• [Problems to work on]:
[a] Answer these from the Selenium forum post, one line each, marked the same way:
(i) Which chapter of the book is being followed?
(ii) What class name does find_element() fail to match?
(iii) What is imported from 'Selenium.Webdriver.Chrome.Service'?
[b] Render this sentence from the Selenium forum post in Spanish: "However, the code does work for URL's other than the example in the book."
[c] Carry on the Selenium forum post from where it stops.

Home > Software design >  Python WebDriver: find_element() not finding the element
Python WebDriver: find_element() not finding the element

Time:06-15

I'm learning the very basics of Web Scraping by following Chapter 12 of Automate the boring stuff with Python, but I'm having an issue with the find_element() method. When I use the method to look for an element with the class name 'card-img-top cover-thumb', the method doesn't return any matches. However, the code does work for URL's other than the example in the book.

I have had to make quite a few changes to the code as-written in order to get the code to do anything. I've posted the full code on GitHub HERE, but to summarise:

  • The book says to use 'find_element_by_*' methods, but these were producing depreciation messages that directed me to use find_element() instead.

  • To use this other method, I import 'By'.

  • I also import 'Service' from 'Selenium.Webdriver.Chrome.Service' because Chromedriver doesn't work otherwise.

  • I also define options with Webdriver.ChromeOptions() that hide certain error messages about a faulty device which apparently you're just supposed to ignore?

• [Collected data]:
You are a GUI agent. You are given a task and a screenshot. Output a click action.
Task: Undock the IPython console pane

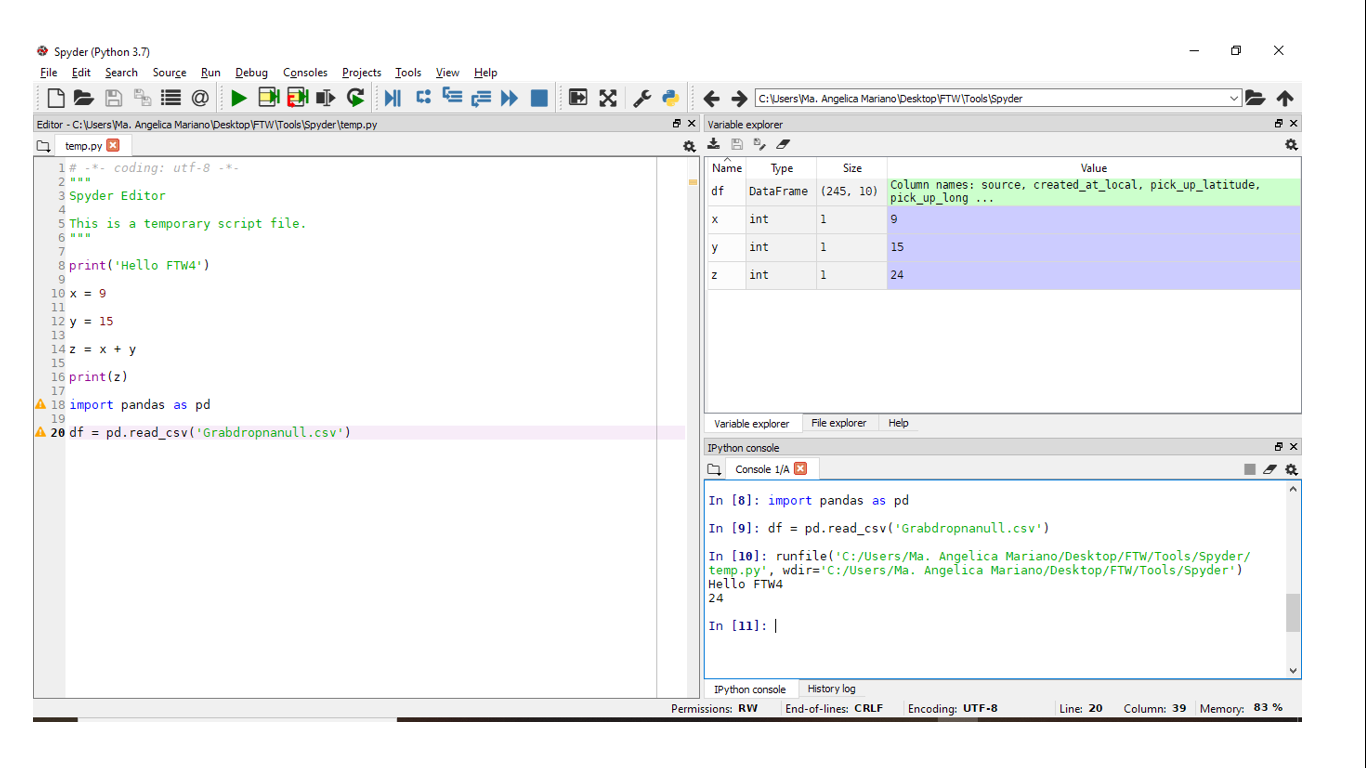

• [Responses for each task]:
[a]
(i) Chapter 12
(ii) 'card-img-top cover-thumb'
(iii) 'Service'

[b] Sin embargo, el código sí funciona con URL distintas del ejemplo del libro.

[c]
  • I put the code from the book into a function with 'url' and 'classname' arguments so I can test different url's without having to edit the code repeatedly.

Here is the 'business-part' of the code:

from selenium import webdriver
from selenium.webdriver.chrome.service import Service  
from selenium.webdriver.common.by import By

s=Service(r'C:\Users\antse\AppData\Local\Chrome_WebDriver\chromedriver.exe')

op = webdriver.ChromeOptions()
op.add_experimental_option('excludeSwitches', ['enable-logging'])

def FNC_GET_CLASS_ELEMENT_FROM_PAGE(URL, CLASSNAME):       
    browser = webdriver.Chrome(service = s, options = op)
    browser.get(URL)
    try:  
        elem = browser.find_element(By.CLASS_NAME, CLASSNAME)
        print('Found <%s> element with that class name!' % (elem.tag_name))
    except:
        print('Was not able to find an element with that name.')

FNC_GET_CLASS_ELEMENT_FROM_PAGE('https://inventwithpython.com', 'card-img-top cover-thumb')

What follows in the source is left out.